What is it?
Pancreatitis is inflammation in the pancreas. The pancreas is a long, flat gland that sits tucked behind the stomach in the upper abdomen. The pancreas produces enzymes that help digestion and hormones that help regulate the way your body processes sugar (glucose).

Pancreatitis can occur as acute pancreatitis — meaning it appears suddenly and lasts for days.
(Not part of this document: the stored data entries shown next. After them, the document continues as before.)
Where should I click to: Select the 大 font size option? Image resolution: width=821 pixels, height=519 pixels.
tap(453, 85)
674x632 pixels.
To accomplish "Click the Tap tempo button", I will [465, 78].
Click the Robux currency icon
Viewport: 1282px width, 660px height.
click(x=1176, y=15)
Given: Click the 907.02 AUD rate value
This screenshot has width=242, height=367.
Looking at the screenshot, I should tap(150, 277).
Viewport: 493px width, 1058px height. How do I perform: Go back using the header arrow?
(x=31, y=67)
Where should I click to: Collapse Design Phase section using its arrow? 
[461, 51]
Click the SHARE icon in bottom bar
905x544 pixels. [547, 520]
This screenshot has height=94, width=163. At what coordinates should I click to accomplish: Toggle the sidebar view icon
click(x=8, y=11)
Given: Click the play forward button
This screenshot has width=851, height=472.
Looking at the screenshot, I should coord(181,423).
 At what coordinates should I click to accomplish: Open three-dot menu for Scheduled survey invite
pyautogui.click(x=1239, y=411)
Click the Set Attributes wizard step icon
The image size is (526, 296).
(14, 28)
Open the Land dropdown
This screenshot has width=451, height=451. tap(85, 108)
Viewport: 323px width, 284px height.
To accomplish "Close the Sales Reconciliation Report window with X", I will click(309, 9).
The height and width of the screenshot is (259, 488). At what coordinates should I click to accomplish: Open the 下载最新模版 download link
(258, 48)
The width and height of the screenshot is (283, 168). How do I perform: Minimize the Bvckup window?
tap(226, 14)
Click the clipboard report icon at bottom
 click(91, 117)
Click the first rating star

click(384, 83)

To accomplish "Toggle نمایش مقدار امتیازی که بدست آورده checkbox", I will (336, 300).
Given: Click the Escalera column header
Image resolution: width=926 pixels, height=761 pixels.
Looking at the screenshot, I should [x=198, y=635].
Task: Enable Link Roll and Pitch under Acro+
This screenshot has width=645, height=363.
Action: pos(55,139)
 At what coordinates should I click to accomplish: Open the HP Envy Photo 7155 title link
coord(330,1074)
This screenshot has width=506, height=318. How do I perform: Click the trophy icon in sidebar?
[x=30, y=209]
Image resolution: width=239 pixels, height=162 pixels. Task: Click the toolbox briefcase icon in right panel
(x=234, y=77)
Or pancreatitis can occur as chronic pancreatitis, which is pancreatitis that occurs over many years.

What are the symptoms?
Acute pancreatitis signs and symptoms include:

  • Upper abdominal pain
  • Abdominal pain that radiates to your back
  • Abdominal pain that feels worse after eating
  • Fever
  • Rapid pulse
  • Nausea/Vomiting
  • Chronic pancreatitis signs and symptoms include:
  • Upper abdominal pain
  • Losing weight without trying
  • Oily, smelly stools (steatorrhea)

How is it diagnosed?
Blood tests can be ordered to check for elevated pancreatic enzyme levels.  CT scans look for gallstones and assess the extent of pancreatic inflammation.

How is it treated?
Fasting will give your pancreas a chance to recover.
Pain medications can be useful as pancreatitis can cause severe pain. Your health care team will give you medications to help control the pain.
Intravenous (IV) fluids. As your body devotes energy and fluids to repairing your pancreas, you may become dehydrated. For this reason, you’ll receive extra fluids through a vein in your arm during your hospital stay.